OBJECTIVE:
Please repeat, word for word, the passage of the Morten Andersen article below that opens with the words containing "Forty years ago, Andersen" and closes with "about the game.".

EXCERPTED TEXT:
========================

INDIANAPOLIS – Morten Andersen’s journey to the Pro Football Hall of Fame reads like a fairy tale, and it begins in Indianapolis.

Forty years ago, Andersen arrived at Ben Davis High School from his native Denmark as a 17-year-old senior exchange student. He spoke very little English. He had never played football, and knew nothing about the game.

Indiana was not even Andersen’s desired destination.

“On my application, I requested three states out West – Washington, Idaho and Colorado,” said Andersen in a telephone interview.  “I ended up in Indiana. I don’t know how that happened. I’m sure glad it did.”

Andersen will reminiscence quite often this weekend, as one of the seven inductees in this year’s Hall of Fame class. Joining him will be running backs Terrell Davis and LaDainian Tomlinson, safety Kenny Easley, defensive end Jason Taylor, quarterback Kurt Warner, and Cowboys owner Jerry Jones. The ceremony will be Saturday in Canton, Ohio, and some of Andersen’s friends from Ben Davis will attend, including Bob Wilbur, coach of the 1977 Ben Davis team that went 11-1.

========================

RECORD EXCERPTS:

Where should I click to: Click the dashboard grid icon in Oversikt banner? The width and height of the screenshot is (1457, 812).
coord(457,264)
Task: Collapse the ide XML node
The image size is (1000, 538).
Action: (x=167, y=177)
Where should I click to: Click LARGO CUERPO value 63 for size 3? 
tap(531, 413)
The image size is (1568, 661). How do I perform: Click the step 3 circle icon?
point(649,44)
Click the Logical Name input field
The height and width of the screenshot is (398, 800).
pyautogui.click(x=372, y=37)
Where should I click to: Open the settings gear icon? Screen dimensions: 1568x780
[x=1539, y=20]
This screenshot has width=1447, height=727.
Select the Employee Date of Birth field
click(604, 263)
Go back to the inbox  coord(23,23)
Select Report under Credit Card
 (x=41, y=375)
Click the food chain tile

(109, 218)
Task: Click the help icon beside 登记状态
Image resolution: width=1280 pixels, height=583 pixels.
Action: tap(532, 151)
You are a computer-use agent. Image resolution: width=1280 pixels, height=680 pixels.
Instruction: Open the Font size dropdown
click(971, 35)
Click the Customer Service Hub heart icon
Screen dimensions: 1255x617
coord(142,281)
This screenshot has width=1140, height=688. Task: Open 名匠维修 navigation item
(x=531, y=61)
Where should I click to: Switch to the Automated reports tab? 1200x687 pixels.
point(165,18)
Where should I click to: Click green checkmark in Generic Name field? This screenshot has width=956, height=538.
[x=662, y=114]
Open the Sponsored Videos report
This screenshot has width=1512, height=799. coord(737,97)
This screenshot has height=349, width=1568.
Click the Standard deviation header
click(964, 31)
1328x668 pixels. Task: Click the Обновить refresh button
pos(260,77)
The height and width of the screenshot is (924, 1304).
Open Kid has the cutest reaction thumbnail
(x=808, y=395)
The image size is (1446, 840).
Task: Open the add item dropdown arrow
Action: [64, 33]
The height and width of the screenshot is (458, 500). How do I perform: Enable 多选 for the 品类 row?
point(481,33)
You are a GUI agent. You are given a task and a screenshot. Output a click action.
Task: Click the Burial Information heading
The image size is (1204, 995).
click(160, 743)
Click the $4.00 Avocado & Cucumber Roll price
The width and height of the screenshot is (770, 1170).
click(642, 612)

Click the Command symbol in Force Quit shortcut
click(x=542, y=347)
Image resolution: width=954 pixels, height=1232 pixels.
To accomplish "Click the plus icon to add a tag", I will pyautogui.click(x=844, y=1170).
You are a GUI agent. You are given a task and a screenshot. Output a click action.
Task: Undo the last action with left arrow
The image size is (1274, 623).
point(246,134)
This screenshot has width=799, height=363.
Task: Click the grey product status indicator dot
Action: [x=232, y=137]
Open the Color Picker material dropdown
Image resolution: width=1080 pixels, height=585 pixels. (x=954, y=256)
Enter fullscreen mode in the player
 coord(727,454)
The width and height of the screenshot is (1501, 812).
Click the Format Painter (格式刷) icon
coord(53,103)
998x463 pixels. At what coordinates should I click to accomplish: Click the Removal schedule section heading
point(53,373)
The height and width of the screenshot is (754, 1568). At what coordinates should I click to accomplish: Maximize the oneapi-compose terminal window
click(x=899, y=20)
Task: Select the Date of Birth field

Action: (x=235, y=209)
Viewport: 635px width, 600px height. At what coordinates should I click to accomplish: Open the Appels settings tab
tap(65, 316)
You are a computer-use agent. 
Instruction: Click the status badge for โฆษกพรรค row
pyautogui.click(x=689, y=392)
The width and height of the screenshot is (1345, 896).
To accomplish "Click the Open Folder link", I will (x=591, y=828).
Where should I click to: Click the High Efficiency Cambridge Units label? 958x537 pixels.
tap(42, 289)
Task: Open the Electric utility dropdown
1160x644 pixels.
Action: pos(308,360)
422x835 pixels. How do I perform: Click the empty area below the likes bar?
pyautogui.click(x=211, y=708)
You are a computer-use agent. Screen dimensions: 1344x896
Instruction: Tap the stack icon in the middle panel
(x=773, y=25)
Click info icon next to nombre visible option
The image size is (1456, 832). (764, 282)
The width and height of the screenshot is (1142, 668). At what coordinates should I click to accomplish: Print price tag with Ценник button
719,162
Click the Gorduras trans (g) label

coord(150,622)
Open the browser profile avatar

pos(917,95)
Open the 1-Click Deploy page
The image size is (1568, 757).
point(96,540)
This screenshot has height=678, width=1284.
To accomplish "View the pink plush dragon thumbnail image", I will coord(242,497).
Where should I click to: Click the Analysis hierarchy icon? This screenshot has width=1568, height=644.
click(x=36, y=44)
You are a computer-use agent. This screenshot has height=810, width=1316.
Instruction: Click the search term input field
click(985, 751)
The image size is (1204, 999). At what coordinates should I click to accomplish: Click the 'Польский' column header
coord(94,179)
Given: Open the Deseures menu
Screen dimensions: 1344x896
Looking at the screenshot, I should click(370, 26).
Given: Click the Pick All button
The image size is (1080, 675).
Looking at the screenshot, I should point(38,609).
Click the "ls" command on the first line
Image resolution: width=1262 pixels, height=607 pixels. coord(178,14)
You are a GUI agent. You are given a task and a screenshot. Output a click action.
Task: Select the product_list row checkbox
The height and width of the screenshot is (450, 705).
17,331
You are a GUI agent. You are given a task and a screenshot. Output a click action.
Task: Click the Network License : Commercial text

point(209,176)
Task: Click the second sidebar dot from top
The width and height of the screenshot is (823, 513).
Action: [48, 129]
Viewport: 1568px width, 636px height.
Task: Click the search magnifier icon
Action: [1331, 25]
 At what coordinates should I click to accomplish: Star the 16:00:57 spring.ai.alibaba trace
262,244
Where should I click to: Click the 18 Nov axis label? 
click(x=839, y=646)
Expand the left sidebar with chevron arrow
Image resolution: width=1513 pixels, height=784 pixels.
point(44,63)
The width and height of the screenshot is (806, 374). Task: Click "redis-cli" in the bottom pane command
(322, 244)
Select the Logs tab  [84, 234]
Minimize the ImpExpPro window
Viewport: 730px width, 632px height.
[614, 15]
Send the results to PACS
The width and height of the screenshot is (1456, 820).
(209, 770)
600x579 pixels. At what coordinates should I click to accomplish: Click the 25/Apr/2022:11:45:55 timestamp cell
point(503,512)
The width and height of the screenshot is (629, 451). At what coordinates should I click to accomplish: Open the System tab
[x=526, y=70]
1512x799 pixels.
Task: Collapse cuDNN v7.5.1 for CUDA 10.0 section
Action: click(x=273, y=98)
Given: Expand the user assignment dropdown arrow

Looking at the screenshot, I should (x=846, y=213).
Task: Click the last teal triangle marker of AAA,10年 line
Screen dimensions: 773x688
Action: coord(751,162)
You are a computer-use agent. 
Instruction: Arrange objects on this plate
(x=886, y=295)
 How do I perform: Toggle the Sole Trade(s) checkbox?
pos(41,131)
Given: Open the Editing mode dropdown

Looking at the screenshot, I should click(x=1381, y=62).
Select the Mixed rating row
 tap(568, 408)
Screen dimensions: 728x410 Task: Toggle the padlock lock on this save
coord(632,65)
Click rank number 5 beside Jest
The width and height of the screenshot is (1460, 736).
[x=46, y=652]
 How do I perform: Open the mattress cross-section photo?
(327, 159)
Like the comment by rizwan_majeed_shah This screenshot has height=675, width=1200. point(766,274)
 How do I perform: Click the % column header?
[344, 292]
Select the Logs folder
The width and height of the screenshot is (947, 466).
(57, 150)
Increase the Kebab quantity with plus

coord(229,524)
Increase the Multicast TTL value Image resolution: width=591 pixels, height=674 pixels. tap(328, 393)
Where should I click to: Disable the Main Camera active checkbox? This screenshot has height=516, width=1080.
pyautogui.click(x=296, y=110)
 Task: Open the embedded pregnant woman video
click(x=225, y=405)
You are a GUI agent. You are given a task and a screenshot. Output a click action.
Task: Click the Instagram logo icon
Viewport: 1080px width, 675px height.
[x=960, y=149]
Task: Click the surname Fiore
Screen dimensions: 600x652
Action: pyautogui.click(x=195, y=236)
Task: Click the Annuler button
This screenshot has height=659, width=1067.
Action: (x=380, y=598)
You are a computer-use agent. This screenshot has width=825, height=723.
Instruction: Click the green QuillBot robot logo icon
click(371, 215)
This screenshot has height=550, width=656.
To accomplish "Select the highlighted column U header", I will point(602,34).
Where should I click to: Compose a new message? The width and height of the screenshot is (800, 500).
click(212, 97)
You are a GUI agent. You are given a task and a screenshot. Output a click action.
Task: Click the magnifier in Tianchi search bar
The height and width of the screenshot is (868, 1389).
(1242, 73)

========================

OUTPUT BELOW:
Forty years ago, Andersen arrived at Ben Davis High School from his native Denmark as a 17-year-old senior exchange student. He spoke very little English. He had never played football, and knew nothing about the game.